A mediados del siglo XIX, el peonaje por deudas y la tienda de raya ataron trabajadores a la tierra mediante mecanismos financieros y jurídicos. En una columna de opinión, Francisco Gerardo Barroso Tanoira sostiene que hoy ese patrón de control reaparece bajo un ropaje digital: grandes plataformas como Amazon, Mercado Libre y Rappi concentran los canales de circulación y cobran una renta por permitir el acceso al mercado, trasladando el riesgo productivo a quienes fabrican bienes.
El autor describe el tecno‑feudalismo como un sistema en el que la intermediación digital captura valor sin asumir los riesgos climáticos, regulatorios o laborales. Señala que el ciclo consumo‑endeudamiento opera como la nueva libreta de raya: créditos, tarjetas y financiamiento instantáneo incentivan gasto inmediato y generan inclusión o exclusión a través de historiales crediticios. Además, el diseño urbano y las jornadas laborales intensas obligan a dependencias logísticas que refuerzan la pérdida de autonomía de los ciudadanos.

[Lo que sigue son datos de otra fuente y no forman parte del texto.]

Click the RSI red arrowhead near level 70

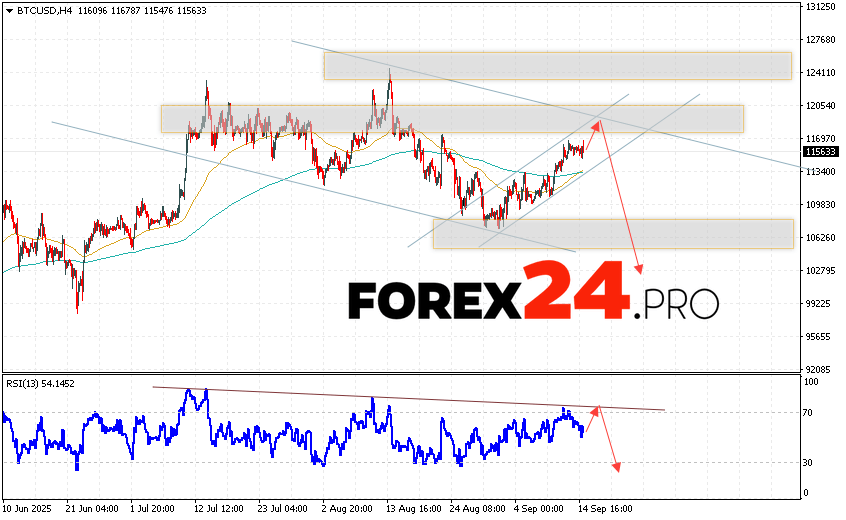click(596, 409)
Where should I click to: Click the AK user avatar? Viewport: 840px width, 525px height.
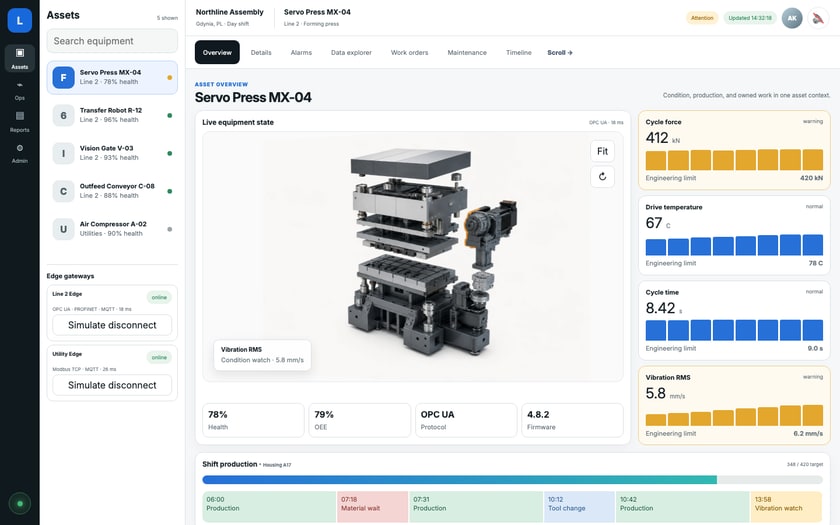click(x=792, y=18)
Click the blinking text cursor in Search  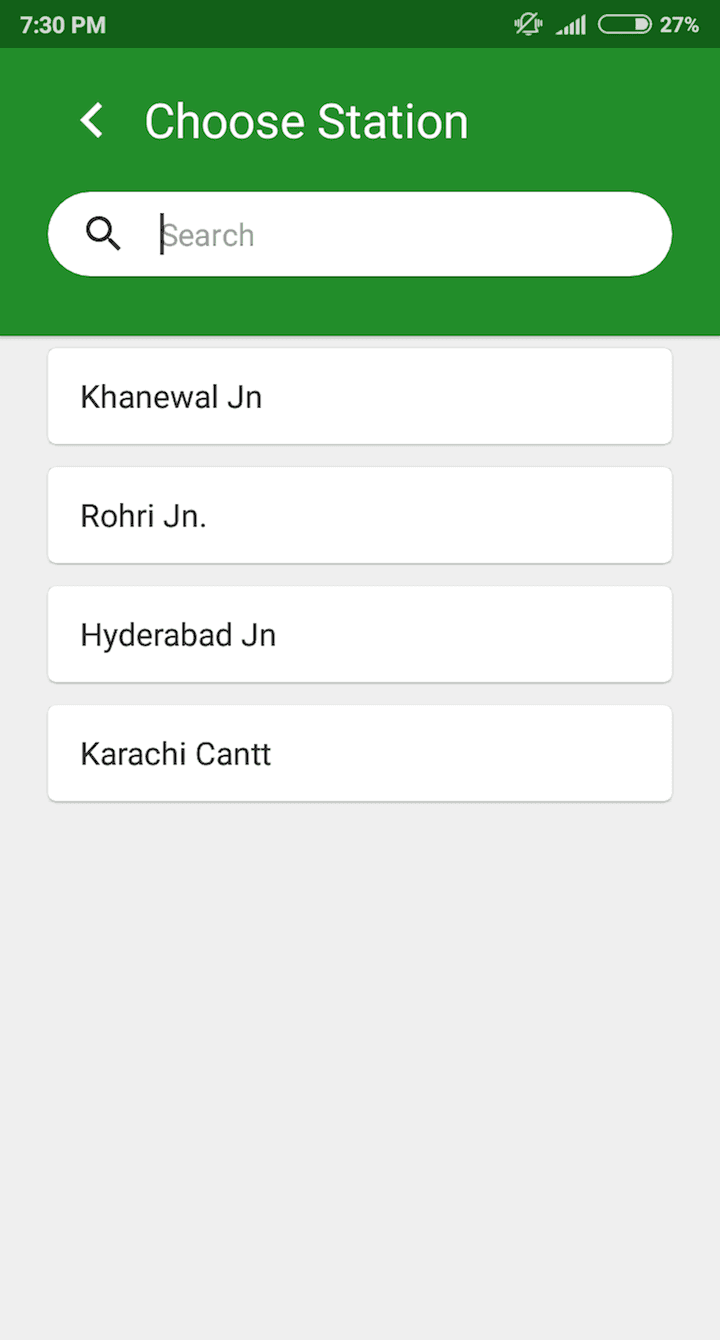tap(161, 234)
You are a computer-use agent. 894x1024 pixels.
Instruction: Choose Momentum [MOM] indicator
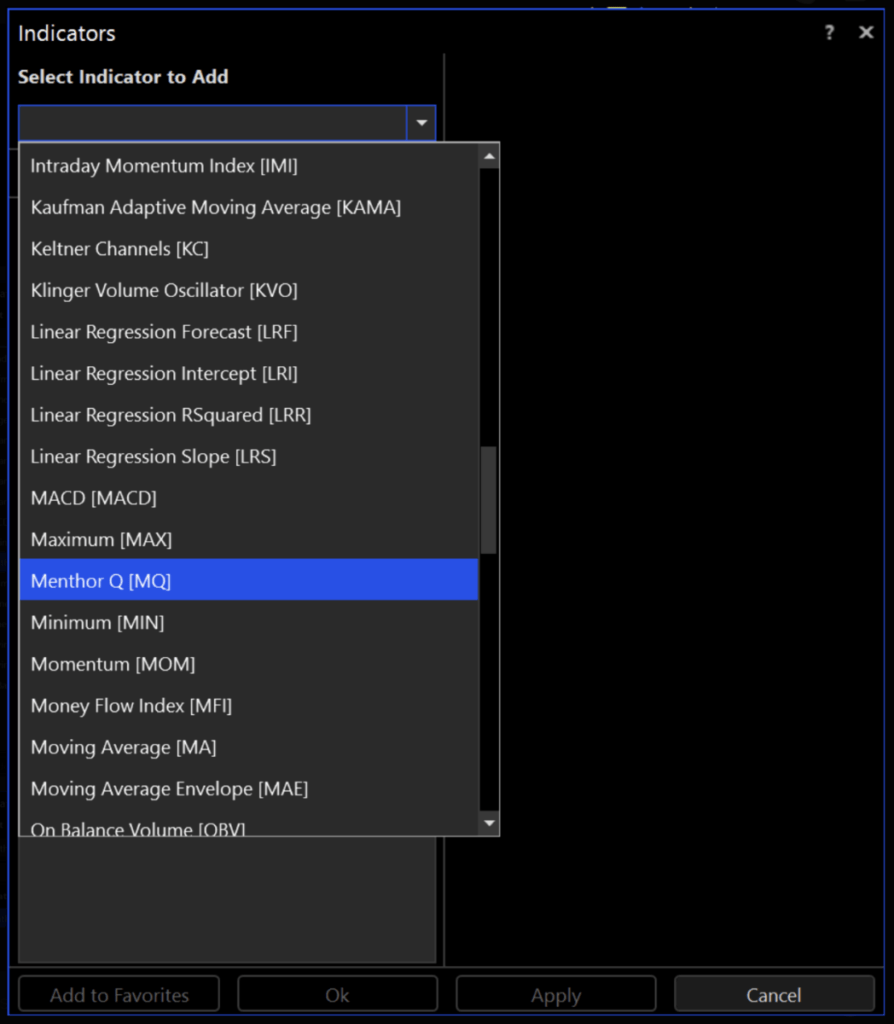[x=111, y=663]
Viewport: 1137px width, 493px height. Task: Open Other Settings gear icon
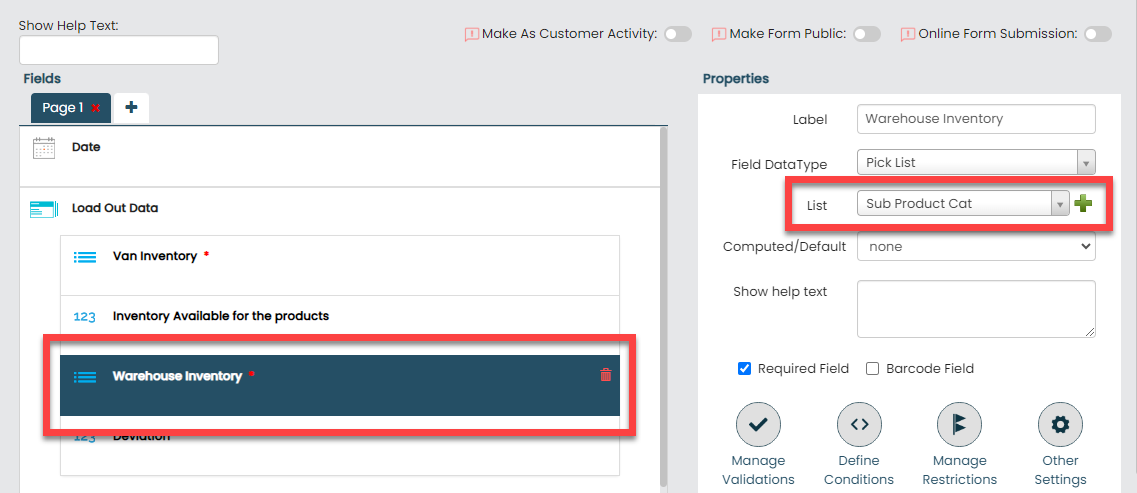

Como salida, la columna propone una estrategia combinada: a nivel individual, desvinculación mental del consumo como identidad, eliminación de deudas de consumo, uso responsable del crédito y acumulación de activos reales y un fondo de emergencia; a nivel comunitario, la creación de circuitos económicos de proximidad, agricultura apoyada por la comunidad, mercados en rutas diarias, supermercados cooperativos y monedas locales digitales que mantengan la riqueza dentro de barrios. El texto advierte que estos instrumentos deben integrarse con trazabilidad fiscal y cumplimiento legal para ser viables.
Barroso concluye que la verdadera riqueza reside en la autonomía sobre el tiempo propio. Al simplificar consumo, producir valor propio y evitar financiar el consumo presente con trabajo futuro, el individuo reduce su dependencia de la “hacienda digital” y recupera control sobre su vida y su economía.